Regie: Gabriele Mathes, AT 2012, DCP/HDCAM, Farbe, 30 min
Eine Flaschenpost ist eine ungerichtete Botschaft, die einen Adressaten sucht. Schiffbrüchige vertrauten sie den Wellen des Meeres an, in der Hoffnung, jemand möge die Nachricht von ihrem Unglück noch zu Lebzeiten finden. Mit dem Finden allein war es allerdings nicht getan. Erreicht der Hilferuf den Adressaten doch nur, sofern dieser die Botschaft zu entschlüsseln vermag.

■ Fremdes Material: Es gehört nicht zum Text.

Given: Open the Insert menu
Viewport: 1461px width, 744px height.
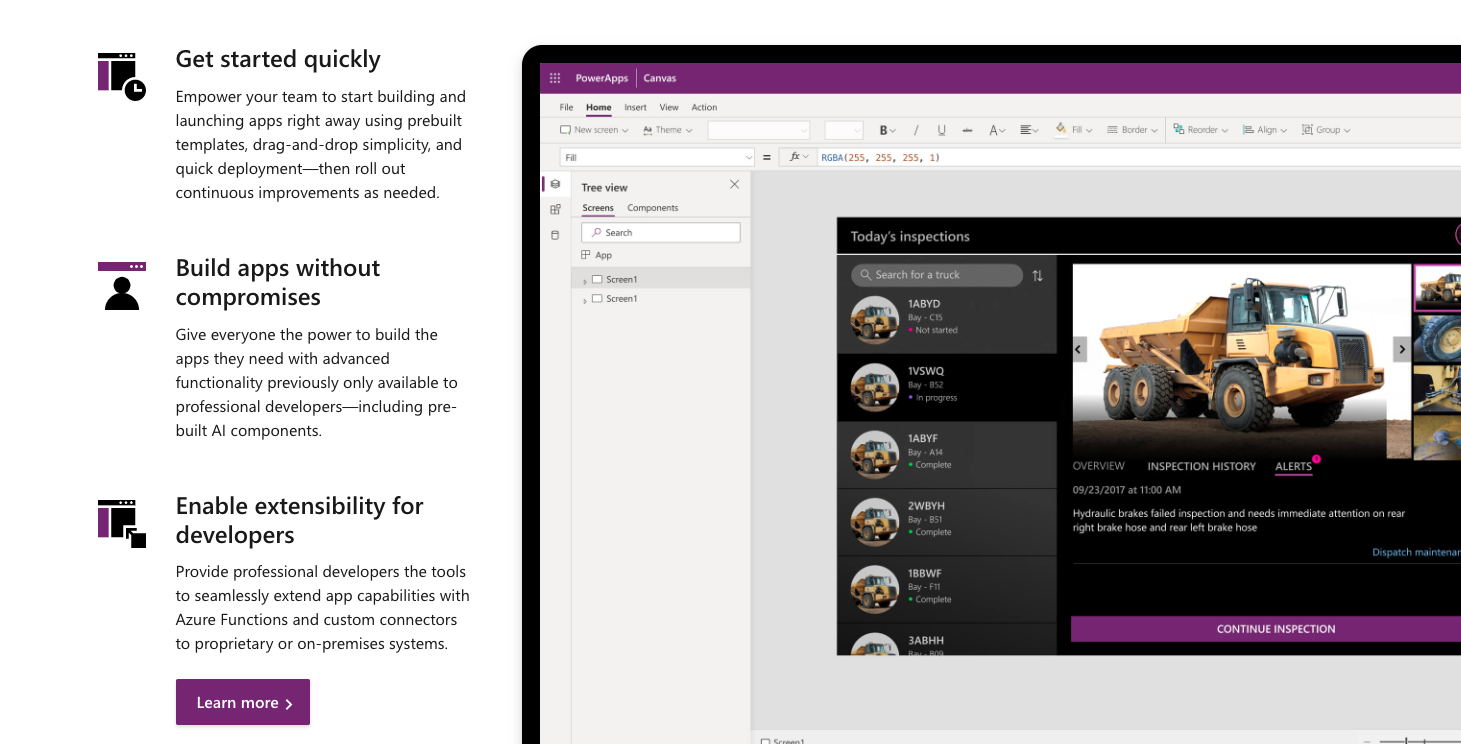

Im Off ein Seufzen, ein Satz: „Oiso die G´schicht … von heit.“ Im Bild: Rauschen. Gleich zu Beginn lässt Gabriele Mathes´ Film Flaschenpost die Absicht erkennen, die Tragfähigkeit des titelgebenden Begriffs auszuloten. Denn die Geschichte von heute, der getreue Bericht der Erzählerin über das jüngst Vergangene, bezieht sich auf ein Ereignis, das 25 Jahre zurückliegt: auf das gewalttätige und zerstörerische Ende einer Beziehung und den darauf folgenden Neuanfang. Spuren des Ereignisses wurden damals, im Herbst 1987, neben anderem – dem Bericht der Historikerkommission über mögliche Kriegsverbrechen des österreichischen Bundespräsidenten Kurt Waldheim oder den Studentendemonstrationen gegen Sozialabbau – von einer Videokamera festgehalten. In Flaschenpost nun macht Gabriele Mathes sich an die Arbeit, die Botschaften, die diese Aufnahmen enthalten, zu entschlüsseln.
Das Resultat ist eine filmische Erzählung von selten gesehener poetischer Kraft und Intensität, die das Private mit dem Politischen, die Erfahrung der Ohnmacht mit der Anstrengung der Selbstbehauptung, die Schönheit und die Liebe mit dem Risiko, das Außergewöhnliche mit dem Beiläufigen und nicht zuletzt die Arbeit mit dem Leben verbindet. Die vergangene Gegenwart veranschaulicht der Film als Zeit, die stets eine andere Gegenwart herbeisehnt. So auch heute: Während das individuelle Schicksal der Erzählerin noch andauert, haben Aktivisten der Occupy-Bewegung 2011 in London ein Zeltlager errichtet.
(Vrääth Öhner)
In Flaschenpost versieht Mathes ihr Bildmaterial – diesmal handelt es sich um Videobänder – mit einer mehrschichtigen Off-Erzählung, verzahnt individuelle Erinnerungen mit kollektiver Erfahrung. Die Ereignisse sind im Herbst 1987 verortet. Zigtausende demonstrieren in Wien gegen Sozialabbau, die Ergebnisse der im Zuge der Waldheim-Affäre eingesetzten Historikerkommission werden erwartet – und die Ich-Erzählerin erlebt das gewalttätige Ende einer Beziehung.
(Isabella Reicher, In: DER STANDARD. 16. April 2013)
Die Geschichte einer Kamera aus 1987, einer Beziehung, die nicht funktionierte und eines Neuanfangs, der daraus resultierte. Auf der Videokassette von damals: Banales, Anti-Waldheimproteste, Studierendendemos … Wie die Schriften einer Flaschenpost haben die Aufnahmen im Schutz der Kamera ins Jetzt überdauert – und mit ihnen der einstige Alltag der Filmemacherin. Ein filmischer Schatz im wahrsten Sinne des Wortes.